Turin Brakes, “Invisible Storm”: la recensione #TRAKSTRANGERS

turin brakes

Il vostro anziano redattore qui presente non è abituato all’attitudine da blogger che va per la maggiore, cioè usare le recensioni per infilarci ricordi personali (o spesso, inserire due righe sul disco da recensire all’interno di una cascata di imperdibili memorie d’infanzia).

Tuttavia ogni tanto si fa un’eccezione: i Turin Brakes evocano memorie personali (eccole) di un concerto a Milano, al Tunnel, nel lontano 2001, di spalla ai Kings Of Convenience, dopo l’esordio con The Optimist LP. All’epoca i ragazzi erano due, l’aria un po’ spersa, ma già un buon carico di canzoni pop ben fatte, eseguite in acustico, per lo più semplici ma di ottimo impatto.

E’ perciò con una piccola fitta di nostalgia (o sarà la gastrite) che ci si mette a recensire questo nuovo Invisible Storm, che vede la band (ormai di band vera si tratta, un quartetto ben oliato), ottavo disco di una carriera che ha visto anche successi “da classifica” tipo Painkiller, nonché tour mondiali e riconoscimenti internazionali.

Turin Brakes traccia per traccia

Partono forte, i TB, che con Would You Be Mine appiccano a un titolo stile Guns’n’Roses una sezione ritmica che tira il gruppo con potenza e “tiro” insospettabile per una band famosa per essere soprattutto soft. Incisi di fiati fanno pensare fugacemente a band indie coetanee, tipo i Gomez.

Il discorso ritmico prosegue intenso ma i toni si ammorbidiscono un po’ con Wait, il primo singolo, che parte come “Hey Ya” degli OutKast ma poi cambia drasticamente.

Always sceglie un registro giocoso ma morbido, più vicino alle canzoni da pomeriggi assolati a cui ci avevano abituato. Anche Lost in the Wood sembra non aver voglia di litigare, ma rivela aspetti più incisivi, di nuovo soprattutto nella ritmica, con qualche ricciolo aggiuntivo di chitarra.

Ci si tuffa in profondità con Deep Sea Diver, ballad con risonanze country che riporta a galla tutto il romanticismo pop che la band sa esprimere, coretti compresi. Life Forms riacquista lo spirito e si risolleva in fretta, rimettendo al centro voce e chitarra. Ma con Invisible Storm, la title track, si torna all’oscuro, anche se l’incipit è molto più tetro di quanto poi la canzone riveli di essere.

Giro di chitarra cattivo e acido, nonché “echeggiato” elettronicamente, con un beat quasi dance: tutto questo arriva in un colpo solo con Everything All At Once, canzone più di risentimento che di sentimento.
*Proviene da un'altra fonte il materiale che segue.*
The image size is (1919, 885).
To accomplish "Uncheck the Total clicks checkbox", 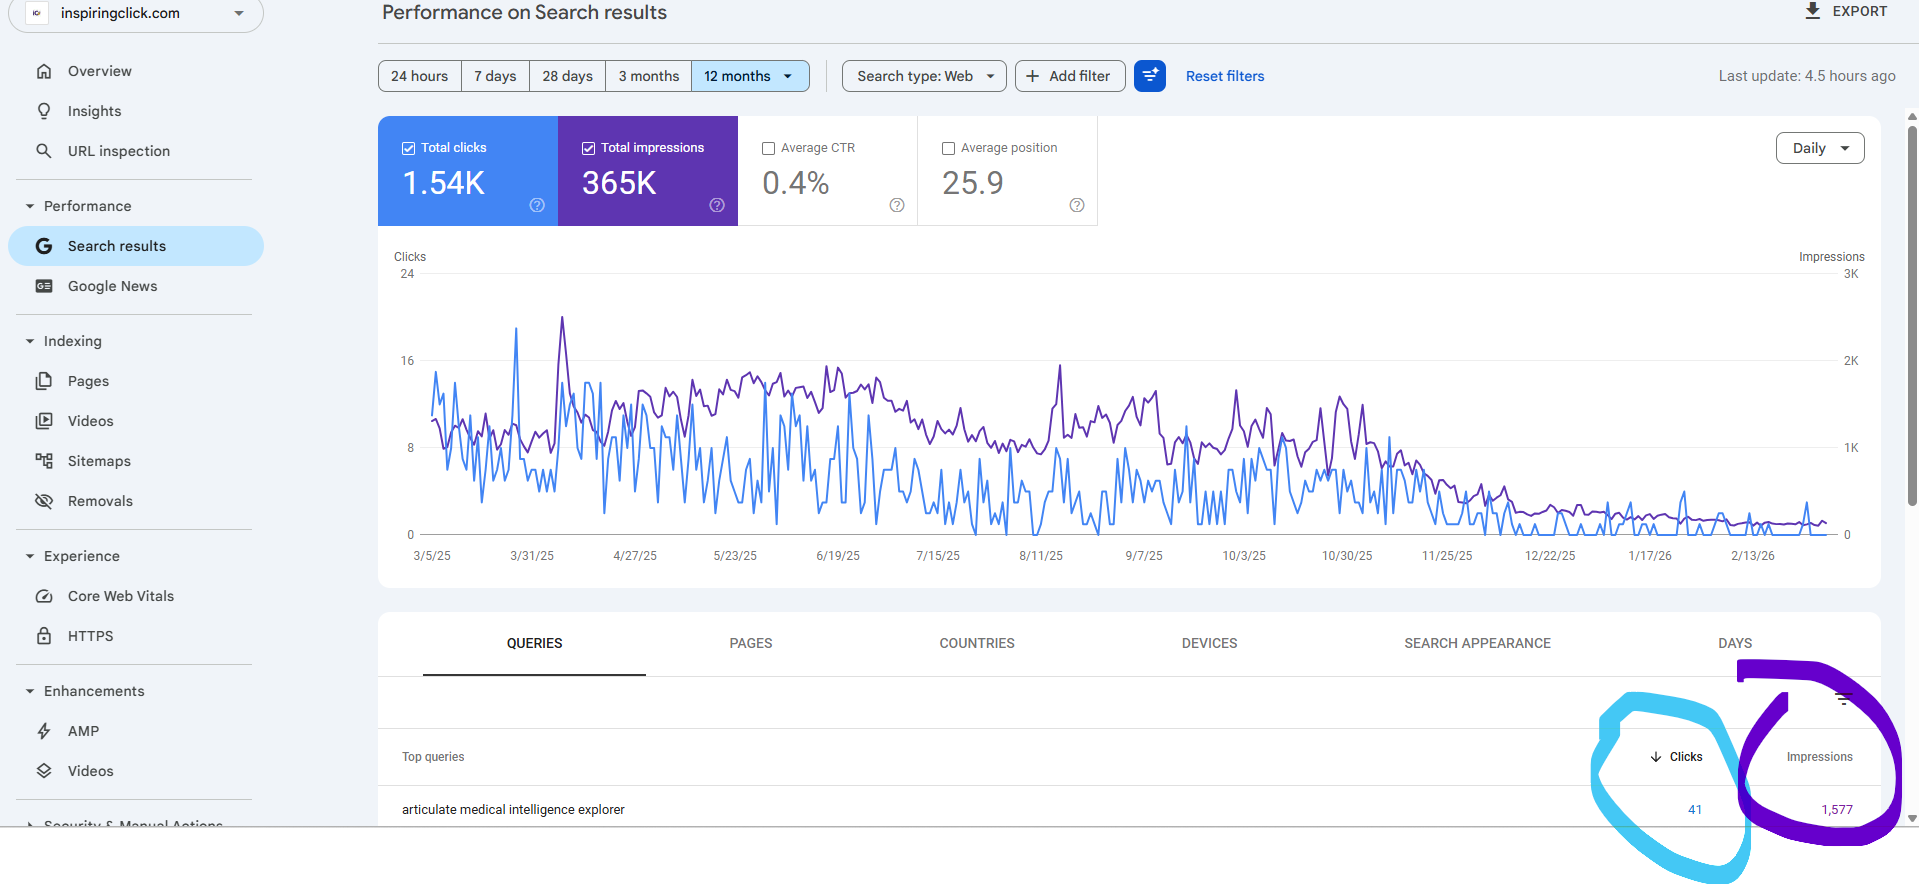I will pos(409,148).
Tomorrow gira intorno alla ripetizione del concetto, rafforzato da strutture sonore rock e robuste. Smoke & Mirrors invece la prende alla larga, ci gira un po’ intorno, poi sussurra, prende la risacca e chiude in modo molto morbido. E ancor più sul morbido si va verso il finale, con Don’t Know Much.

Tolta qualche accelerazione e qualche indurimento qui e là, Olly Knight e Gale Paridjanian sembrano, nella sostanza, essere ancora quelli di quella sera al Tunnel: capaci di dare il meglio soprattutto quando le luci sono un po’ soffuse, l’umore a mezz’asta, le idee confuse e la bottiglia sembra voler finire troppo in fretta.

A questo si aggiunge ormai una maestria conclamata nel costruire canzoni-canzoni, che niente chiedono ma molto riescono a dare, soprattutto se sei in cerca di qualche consolazione pop.